The dynamical properties exhibited by the BZ reaction have also had applications to the onset of oscillations in the concentration of glycolytic intermediates in yeast cells as they oxidize sugar (Babloyantz 1984, p. 255). Winfree (1994) has shown how waves of contraction (electrical BZ-waves) propagate in heart tissue, with the switch from concentric rings to spiral waves (rotating round infarctions) being associated with the onset of ventricular fibrillation. There are many other examples, ranging from the role played by BZ-waves in the assembly of key intracellular structures known as microtubules (Hess and Mikhailov 1994, Tabony 1994), to the organization of important aspects of developmental processes (Goodwin, 1996).

To summarize the argument so far, Behe's challenge is to explain the origins of irreducibly complex systems:

An irreducibly complex biological system, if there is such a thing, would be a powerful challenge to Darwinian evolution. Since natural selection can only choose systems that are already working, then if a biological system cannot be produced gradually, it would have to arise as an integrated unit, in one fell swoop, for natural selection to have anything to work on. [1996, p. 39]

The challenge is met by showing that the self-organizing dynamics of complex systems can lead to the spontaneous formation of the "integrated units" (e.g., the BZ-type reaction cycle) that Behe claims are naturalistically inexplicable.

In short, complexity theory predicts, and experiments confirm, that Behe's irreducibly complex systems, can result from the dynamical phenomenon of self-organization. Self-organization, resulting in what Kauffman terms "order for free," can be exploited with advantage by evolving biological systems. Behe's claim that complexity theory is nothing more than abstract, "fact-free" science, must itself be revised in the light of these well-known examples. Far from being a "fact free" science, there is a wealth of hard empirical data on self-organizing systems in chemistry and biology.


4. Redundant Biological Complexity.

We have just seen that the existence of systems satisfying Behe's criteria for irreducible complexity do not constitute a principled stumbling block to a naturalistic understanding of biochemical complexity. But how might biochemical complexity have evolved? There is reason to believe that the evolutionary process of exaptation (Gould and Vrba 1982) could play an important role in the evolution of biochemical complexity. Exaptation is the process whereby pre-existing structures and pathways are co-opted to serve new functions. In this process, initial rounds of selection are for novel function and efficiency. In later rounds of selection, there will be selection for regulation of function. One of the key concepts here is that of gene duplication, a process whereby a gene is doubled in a genotype. As a result of this process, one gene can continue the old function, while the duplicate is freed up to be co-opted to serve novel ends. It is also an important source of the redundant complexity observed in biochemical systems.
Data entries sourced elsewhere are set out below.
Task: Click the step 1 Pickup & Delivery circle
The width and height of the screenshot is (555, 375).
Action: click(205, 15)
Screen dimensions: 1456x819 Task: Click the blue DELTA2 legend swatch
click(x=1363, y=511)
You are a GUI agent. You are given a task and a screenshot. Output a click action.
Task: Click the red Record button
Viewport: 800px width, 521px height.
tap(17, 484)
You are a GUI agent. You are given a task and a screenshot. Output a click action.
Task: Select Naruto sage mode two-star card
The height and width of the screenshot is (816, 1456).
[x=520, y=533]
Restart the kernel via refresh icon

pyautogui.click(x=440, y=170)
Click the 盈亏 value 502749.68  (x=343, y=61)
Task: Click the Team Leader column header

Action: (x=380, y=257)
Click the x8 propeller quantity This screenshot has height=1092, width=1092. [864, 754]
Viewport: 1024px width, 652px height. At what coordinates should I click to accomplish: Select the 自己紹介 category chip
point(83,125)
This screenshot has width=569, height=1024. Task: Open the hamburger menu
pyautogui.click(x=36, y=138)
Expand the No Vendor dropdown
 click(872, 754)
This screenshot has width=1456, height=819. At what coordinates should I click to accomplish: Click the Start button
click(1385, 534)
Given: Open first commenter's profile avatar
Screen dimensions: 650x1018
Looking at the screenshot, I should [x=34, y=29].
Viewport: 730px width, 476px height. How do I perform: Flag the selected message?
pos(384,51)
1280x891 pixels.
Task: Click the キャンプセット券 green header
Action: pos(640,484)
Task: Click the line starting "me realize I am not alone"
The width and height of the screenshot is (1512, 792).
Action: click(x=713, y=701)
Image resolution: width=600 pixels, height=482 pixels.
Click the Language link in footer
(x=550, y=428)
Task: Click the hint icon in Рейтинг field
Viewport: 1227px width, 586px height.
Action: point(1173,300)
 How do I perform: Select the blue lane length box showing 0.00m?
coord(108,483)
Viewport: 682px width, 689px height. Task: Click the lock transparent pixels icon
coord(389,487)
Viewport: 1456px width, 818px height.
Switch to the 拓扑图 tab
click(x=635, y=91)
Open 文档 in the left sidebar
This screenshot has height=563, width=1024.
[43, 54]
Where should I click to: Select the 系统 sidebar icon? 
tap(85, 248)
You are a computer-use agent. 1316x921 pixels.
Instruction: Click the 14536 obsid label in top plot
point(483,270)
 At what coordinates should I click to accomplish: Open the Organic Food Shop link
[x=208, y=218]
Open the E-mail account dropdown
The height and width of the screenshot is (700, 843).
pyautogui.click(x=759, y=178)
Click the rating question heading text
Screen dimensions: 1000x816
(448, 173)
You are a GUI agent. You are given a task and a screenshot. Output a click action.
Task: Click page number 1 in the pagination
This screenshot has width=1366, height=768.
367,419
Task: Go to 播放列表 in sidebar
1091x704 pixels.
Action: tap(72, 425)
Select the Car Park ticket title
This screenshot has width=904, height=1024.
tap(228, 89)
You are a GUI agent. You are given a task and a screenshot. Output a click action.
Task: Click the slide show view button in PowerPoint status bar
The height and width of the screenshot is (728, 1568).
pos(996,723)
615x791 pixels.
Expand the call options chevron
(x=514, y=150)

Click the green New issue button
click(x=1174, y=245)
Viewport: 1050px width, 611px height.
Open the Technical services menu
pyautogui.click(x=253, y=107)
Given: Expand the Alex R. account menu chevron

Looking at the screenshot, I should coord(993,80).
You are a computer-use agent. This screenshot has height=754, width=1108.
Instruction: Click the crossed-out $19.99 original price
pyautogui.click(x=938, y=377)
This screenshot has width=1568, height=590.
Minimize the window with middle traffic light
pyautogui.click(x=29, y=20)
Redundant complexity is embodied in the discovery that biochemical processes frequently do not involve simple, linear sequences of reactions, with function destroyed by the absence of a given component in the sequence. Instead, they are the product of a large number of overlapping, slightly different and redundant processes. This feature of these processes turns out to lie at the heart of the stability that these processes manifest in the face of perturbations that ought to catastrophically disrupt systems conceptualized from the standpoint of Behe's central interpretative metaphor of the well-designed, minimalist mousetrap -- the absence of any component of which should render the system functionless.

We argue here that the redundant complexity observed in real biochemical systems, processes and structures, strongly supports the conclusion that the mousetrap metaphor is a completely inappropriate tool with which to conceptualize biochemical complexity. This element of redundancy is absent in economically designed mousetraps, where all parts are essential to function. We will illuminate the concept of redundant complexity with examples from biochemical, genetic, molecular and genomic organization.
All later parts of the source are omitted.